We are passionate about advocating for animals in need and placing them with the very best families; together along with our community, we’ve accomplished so much! Our vision is to be the leading resource for dogs, cats, and pet stewards in Park County and the surrounding mountain communities.
At Intermountain Humane Society, we serve, educate and inspire our intermountain community to advance the welfare of animals, elevate their value in society, and improve peoples lives through the unique benefits that only pets can provide. We work to safeguard, rescue, shelter, rehabilitate, adopt out, and advocate for animals in need. We serve both animals and people by offering programs that promote animal health and responsible pet-stewardship that fosters compassion and improves the animal-human bond.
We are proud that we are a PACFA-licensed sheltering facility!
We work hard to maintain our certification through Colorado's Department of Agriculture, Pet Animal Care Facilities Act (PACFA), not all facilities receive this award, it means the pets you adopt from us, have received the highest level of care possible.
PACFA “is a model program for states across the country and is dedicated to protecting the health and well-being of those animals in pet care facilities. PACFA is committed to making sure that pet care facilities meet, or exceed, minimum standards for physical facilities; sanitation; ventilation; lighting; heating; cooling; humidity; spatial and enclosure requirements; nutrition; humane care; medical treatment; methods of operation and record-keeping.”
Our History:
We're not new kids on the block, we've been at this for a long time, we know how to achieve excellence.
Intermountain Humane Society was first incorporated in 1982. Our “grass-roots” organization arose from a community response to the closure of Park County’s Animal Control Department in 1981. Greg and M.C. Johnson were the driving force behind this effort to provide some means of dealing with animal issues in the county which, at that time, had neither a shelter nor animal control officers.

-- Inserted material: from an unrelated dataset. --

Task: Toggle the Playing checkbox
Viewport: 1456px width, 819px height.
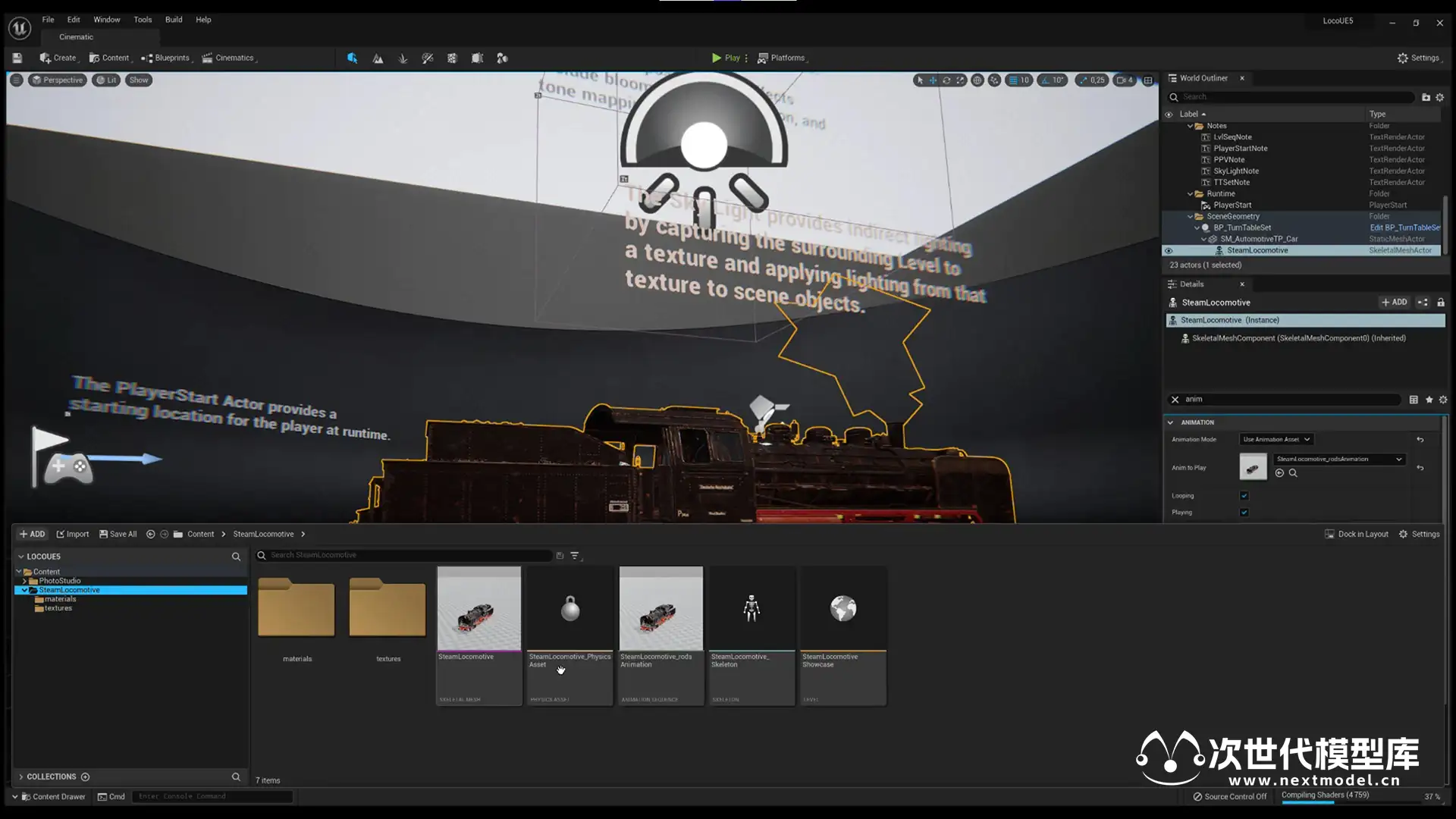Action: tap(1244, 513)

From 1982 until 2002, IMHS operated solely as a rescue organization. There was no permanent shelter facility, so foster homes and a local vet clinic were used to house and care for homeless pets. In 2002 IMHS opened a small shelter facility (our current location in Pine Junction). In addition, we continued to provide foster homes for some of our resident animals.

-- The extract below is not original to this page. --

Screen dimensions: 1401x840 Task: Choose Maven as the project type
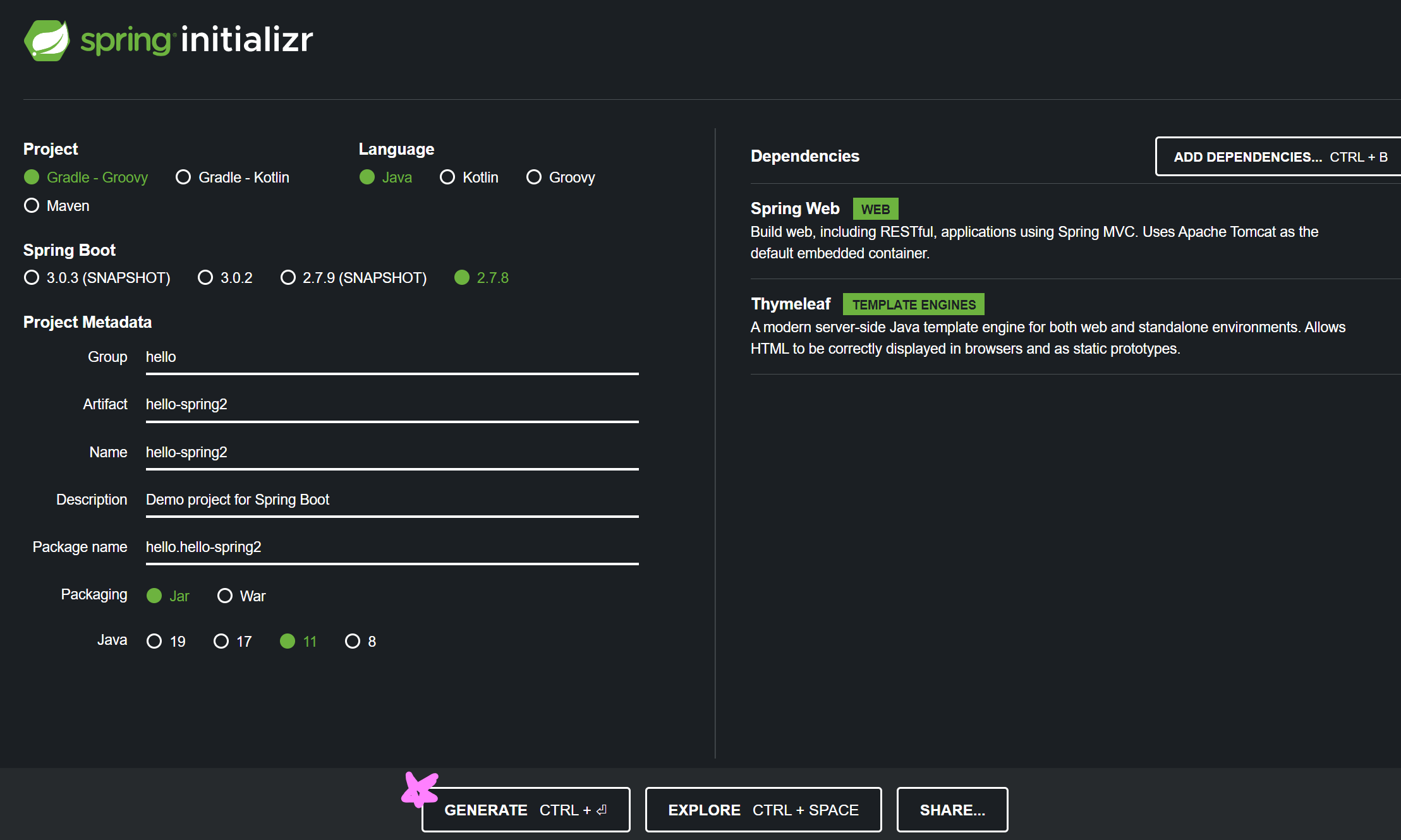pos(32,206)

IMHS’s service area of Park County and southwest Jefferson County, Colorado encompasses 2,300 square miles, yet our efforts to promote the human-animal bond reach much farther. Certainly, we provide shelter and assistance to homeless pets in our local area. We also network with metro Denver and other Colorado shelters, taking in transfers when we have available space. Since late 2008, IMHS has participated in rescue efforts in Kansas and New Mexico, taking homeless pets out of desperate situations and bringing them into the IMHS shelter. Our adopters aren’t geographically limited, either: thanks to the internet, IMHS shelter pets go to their forever homes in Colorado Springs and Cheyenne as often they do to Bailey and Pine.
Throughout our existence, Intermountain Humane Society has depended entirely upon voluntary donations made by individuals and businesses in the communities we serve; we also benefit from grant monies and donations from philanthropic foundations. Unlike other shelters in our area, IMHS receives no governmental support.